What needs to be done: When a line in the records contains the string "Reports", copy that line.

**** Records shown ****

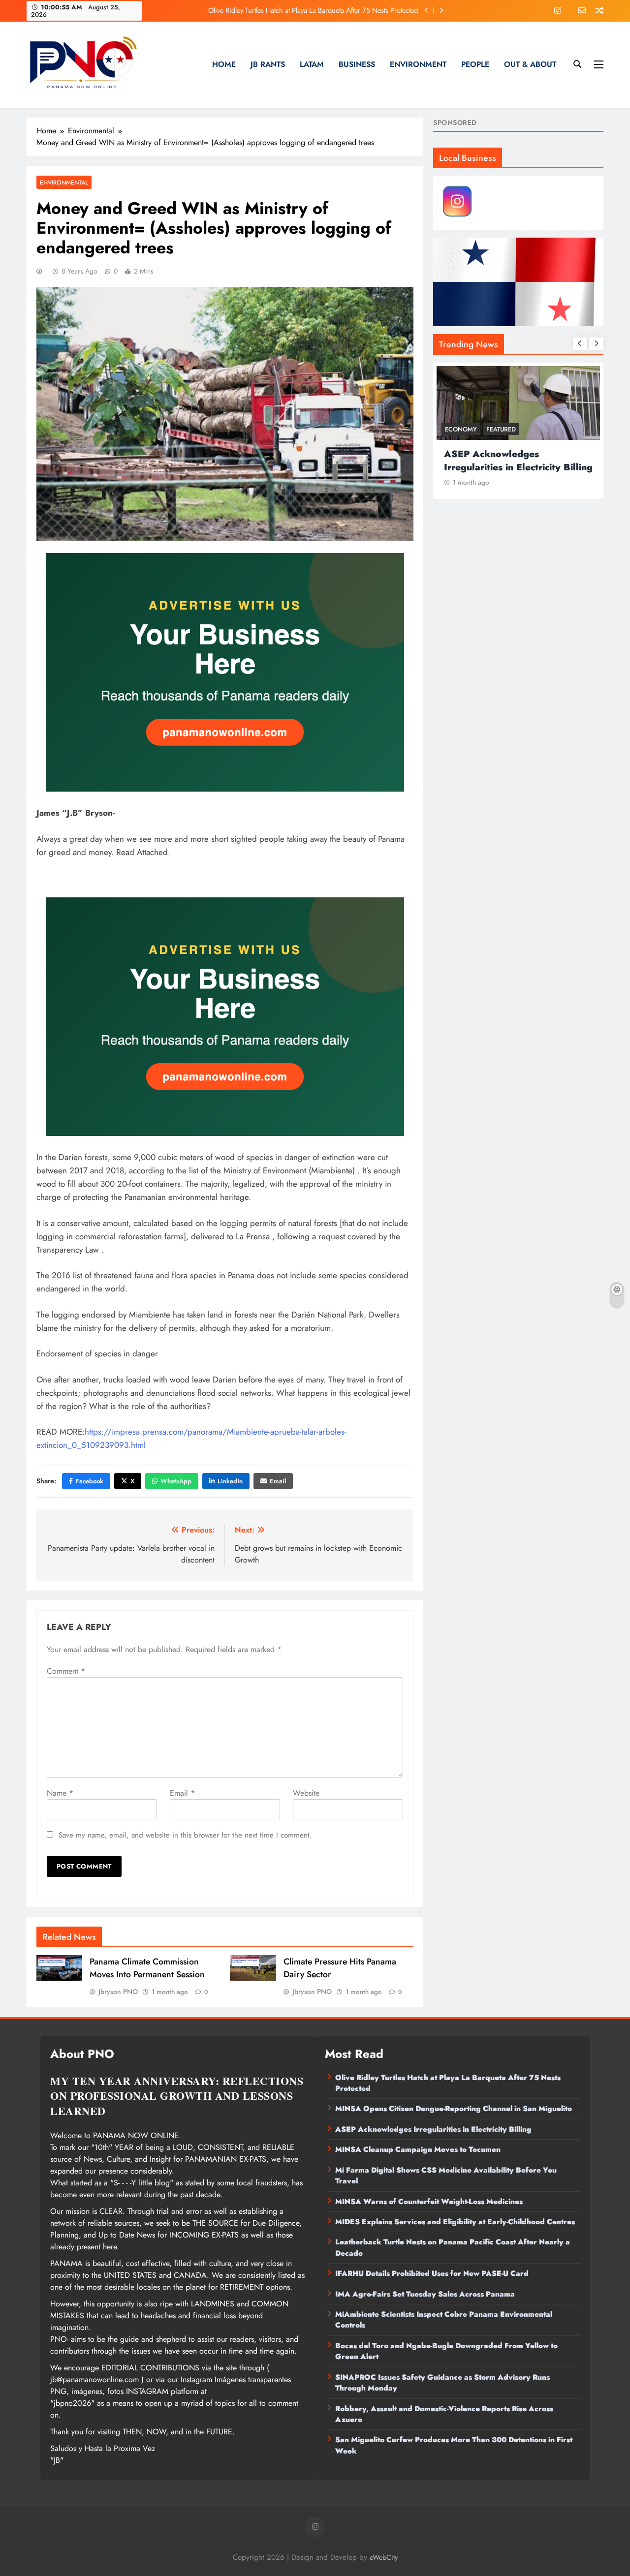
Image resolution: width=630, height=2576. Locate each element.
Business (357, 64)
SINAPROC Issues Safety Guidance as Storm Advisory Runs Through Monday (442, 2382)
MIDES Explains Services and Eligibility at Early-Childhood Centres (455, 2221)
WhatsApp (175, 1481)
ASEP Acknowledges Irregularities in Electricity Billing (518, 460)
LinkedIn (230, 1481)
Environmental (64, 182)
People (475, 64)
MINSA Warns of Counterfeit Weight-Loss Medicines (429, 2201)
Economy (461, 429)
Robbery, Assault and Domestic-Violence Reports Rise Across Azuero (444, 2414)
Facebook (89, 1481)
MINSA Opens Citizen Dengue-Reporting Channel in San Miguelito (453, 2108)
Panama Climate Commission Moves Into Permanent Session (147, 1968)
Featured (501, 429)
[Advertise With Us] (225, 672)
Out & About (530, 64)
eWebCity (384, 2557)
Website (306, 1793)
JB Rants (268, 64)
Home (224, 64)
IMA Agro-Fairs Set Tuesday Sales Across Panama (425, 2294)
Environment (418, 64)
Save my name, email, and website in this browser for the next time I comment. (185, 1835)
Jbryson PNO (118, 1991)
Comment (66, 1671)
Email (278, 1481)
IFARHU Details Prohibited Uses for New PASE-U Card (432, 2273)
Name (60, 1793)
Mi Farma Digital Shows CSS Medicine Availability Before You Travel (446, 2175)
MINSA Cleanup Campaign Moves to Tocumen (418, 2149)
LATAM (312, 64)
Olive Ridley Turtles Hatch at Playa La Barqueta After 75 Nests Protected (313, 10)
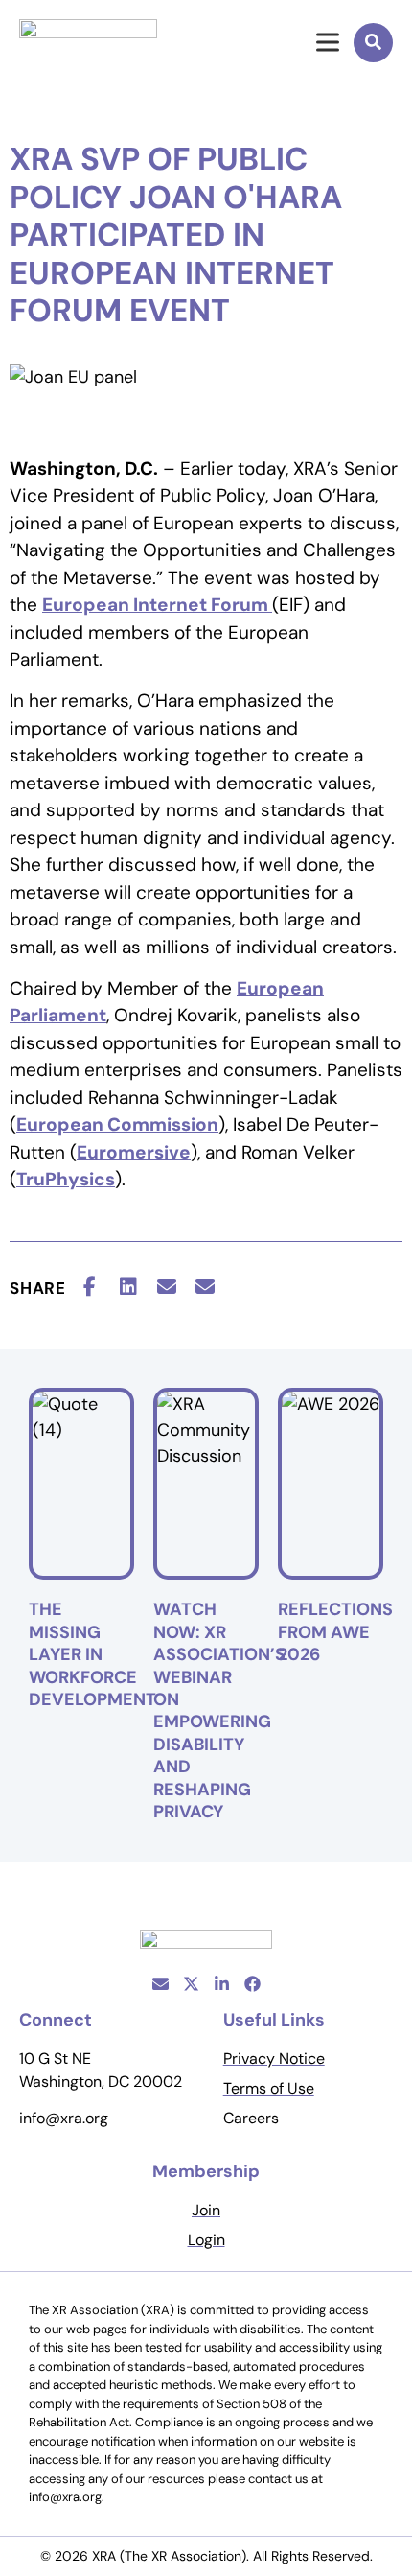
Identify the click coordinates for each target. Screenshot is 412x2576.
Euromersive (134, 1152)
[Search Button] (373, 42)
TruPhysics (65, 1179)
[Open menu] (316, 42)
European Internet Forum (157, 605)
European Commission (117, 1124)
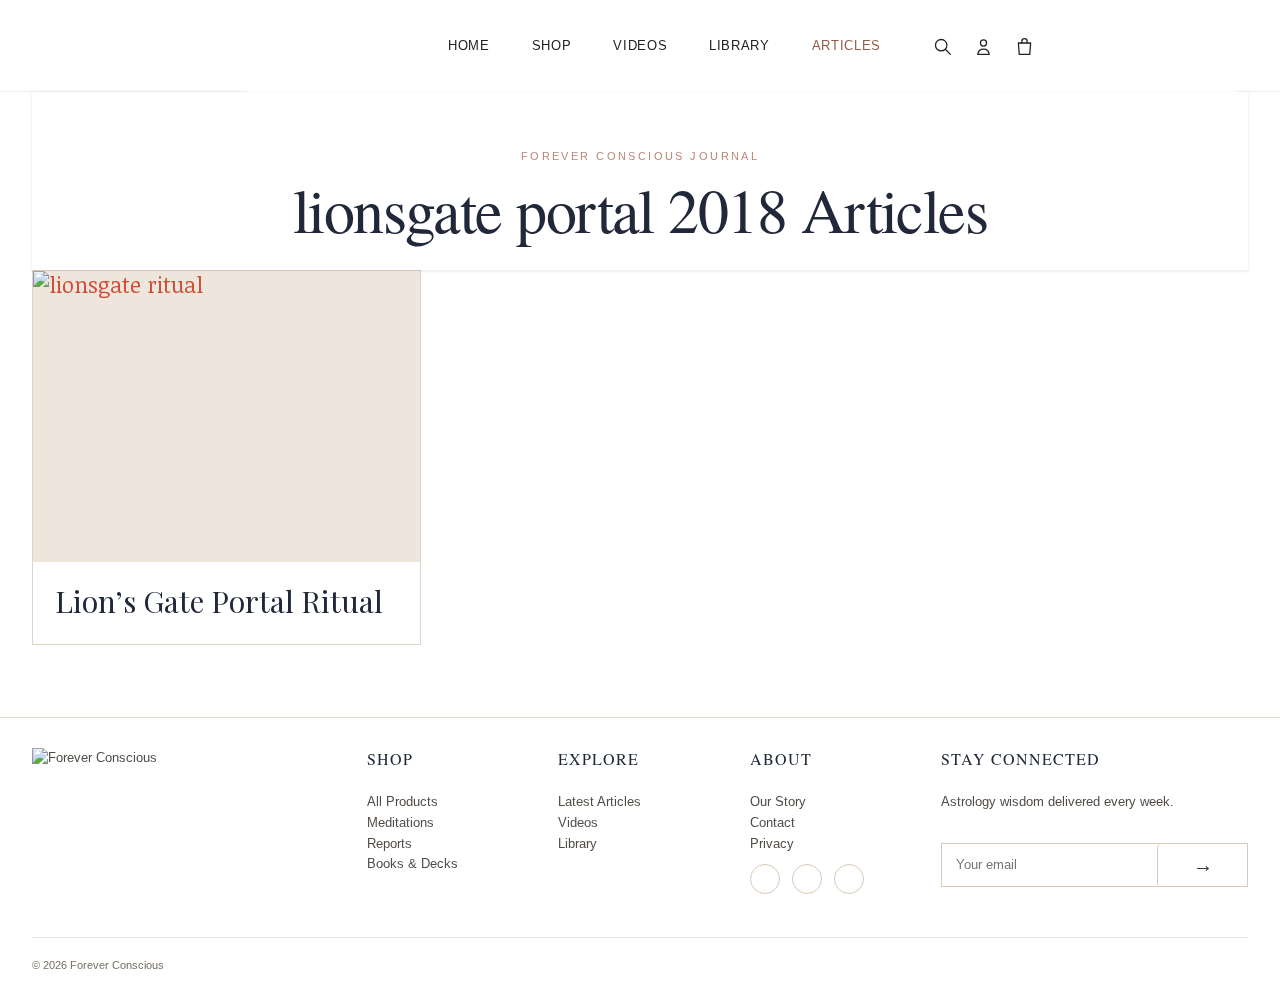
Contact (772, 822)
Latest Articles (599, 801)
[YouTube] (849, 879)
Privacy (772, 843)
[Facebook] (807, 879)
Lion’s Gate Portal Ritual (219, 600)
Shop (552, 45)
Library (739, 45)
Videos (640, 45)
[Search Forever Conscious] (943, 46)
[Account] (984, 46)
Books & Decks (412, 863)
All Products (402, 801)
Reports (389, 843)
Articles (846, 45)
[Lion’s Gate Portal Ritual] (226, 416)
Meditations (400, 822)
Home (469, 45)
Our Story (778, 801)
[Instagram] (765, 879)
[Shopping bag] (1025, 46)
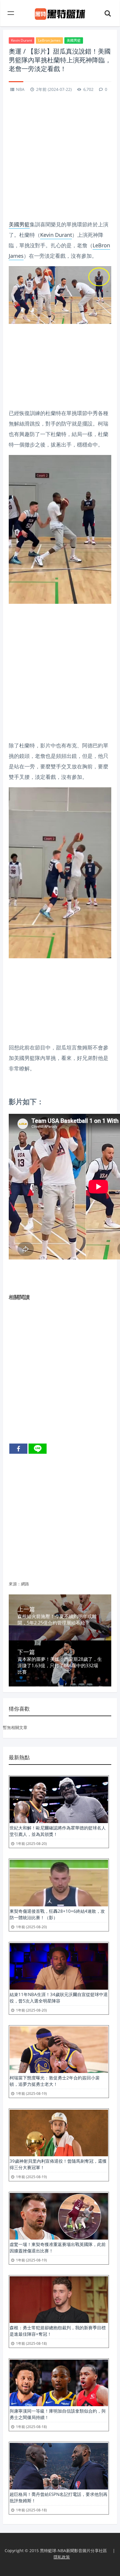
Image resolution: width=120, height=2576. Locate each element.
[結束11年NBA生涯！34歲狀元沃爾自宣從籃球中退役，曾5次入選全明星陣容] (59, 1966)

****

Answer section:
Robbery, Assault and Domestic-Violence Reports Rise Across Azuero (444, 2414)
Reports (389, 843)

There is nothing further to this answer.